2022 journal article

Mechanism study on the regulation of metabolite flux for producing promising bioactive substances in microalgae Desmodesmus sp.YT through salinity stress

ALGAL RESEARCH-BIOMASS BIOFUELS AND BIOPRODUCTS, 64.

By: S. Li*, X. Chen*, M. Wong*, H. Chen*, L. Tao*, G. Liufu*, J. Cheng n, X. Yang*

co-author countries: China 🇨🇳 Hong Kong 🇭🇰 United States of America 🇺🇸
author keywords: Desmodesmus sp; Salt stress; Metabolism variation; Comparative transcriptome
Source: Web Of Science
Added: June 6, 2022

Desmodesmus sp.YT rich in bioactive substances exhibited impressive tolerance to various environmental conditions. To investigate the metabolism transformation influenced by salt stress in Desmodesmus sp.YT, biochemical compositions and comparative transcriptome were thoroughly explored in this research.

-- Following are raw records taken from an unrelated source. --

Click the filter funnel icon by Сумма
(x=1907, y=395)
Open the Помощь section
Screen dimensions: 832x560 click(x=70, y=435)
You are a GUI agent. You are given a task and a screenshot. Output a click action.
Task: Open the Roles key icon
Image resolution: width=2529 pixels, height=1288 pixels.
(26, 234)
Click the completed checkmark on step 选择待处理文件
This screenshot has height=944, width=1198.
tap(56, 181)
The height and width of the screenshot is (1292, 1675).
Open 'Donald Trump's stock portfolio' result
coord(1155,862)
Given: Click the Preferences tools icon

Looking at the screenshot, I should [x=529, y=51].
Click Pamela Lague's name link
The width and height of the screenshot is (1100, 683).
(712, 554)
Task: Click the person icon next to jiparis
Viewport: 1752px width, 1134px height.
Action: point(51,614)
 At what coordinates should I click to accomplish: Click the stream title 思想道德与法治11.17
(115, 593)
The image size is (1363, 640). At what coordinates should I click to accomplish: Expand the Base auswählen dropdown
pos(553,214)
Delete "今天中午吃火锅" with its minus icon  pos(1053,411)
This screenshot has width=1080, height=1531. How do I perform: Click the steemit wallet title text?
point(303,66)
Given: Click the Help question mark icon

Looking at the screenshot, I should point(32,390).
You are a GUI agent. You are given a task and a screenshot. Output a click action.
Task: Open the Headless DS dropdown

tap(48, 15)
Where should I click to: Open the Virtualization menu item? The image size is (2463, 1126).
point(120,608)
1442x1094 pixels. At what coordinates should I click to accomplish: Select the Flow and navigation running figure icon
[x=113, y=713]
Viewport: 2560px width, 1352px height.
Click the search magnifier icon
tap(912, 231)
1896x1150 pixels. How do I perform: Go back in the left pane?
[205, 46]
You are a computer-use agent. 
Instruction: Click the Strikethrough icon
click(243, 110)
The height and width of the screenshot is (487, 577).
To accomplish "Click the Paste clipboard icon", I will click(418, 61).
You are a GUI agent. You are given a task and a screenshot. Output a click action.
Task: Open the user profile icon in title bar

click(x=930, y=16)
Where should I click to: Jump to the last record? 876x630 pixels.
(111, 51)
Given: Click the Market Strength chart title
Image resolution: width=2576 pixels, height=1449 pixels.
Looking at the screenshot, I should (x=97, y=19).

Results showed that normal treatment (0‰ salinity) was beneficial for the production of biomass (up to 1.87 times) and protein (up to 1.46 times), compared with salt treatment. Furthermore, differentially expressed genes analysis revealed that vital genes involved in photosynthesis (light-harvesting complexs, LHCs; photosystem II oxygen-evolving enhancer proteins, Psbs), C3 photosynthetic pathway (fructose-bisphosphate aldolase, ALDO; fructose-1,6-bisphosphatase, PFK; phosphoglycerate kinase, PGK) and chlorophyll synthesis (coproporphyrinogen III oxidase, CPOX; porphobilinogen synthase, HemB) were significantly up-regulated in 0‰ salinity, leading to enhanced cell growth. Interestingly, salt stress stimulated the expression of cellulose synthase catalytic subunit A2 (CesA2) and starch synthase (GLGA), increasing the biosynthesis of cellulose (up to 3.23 times) and starch (up to 1.05 times). Results showed that Desmodesmus sp.YT cultured at freshwater could be applied as feed additives while microalgae grown in seawater had the potential for biofuel production for further mass cultivation.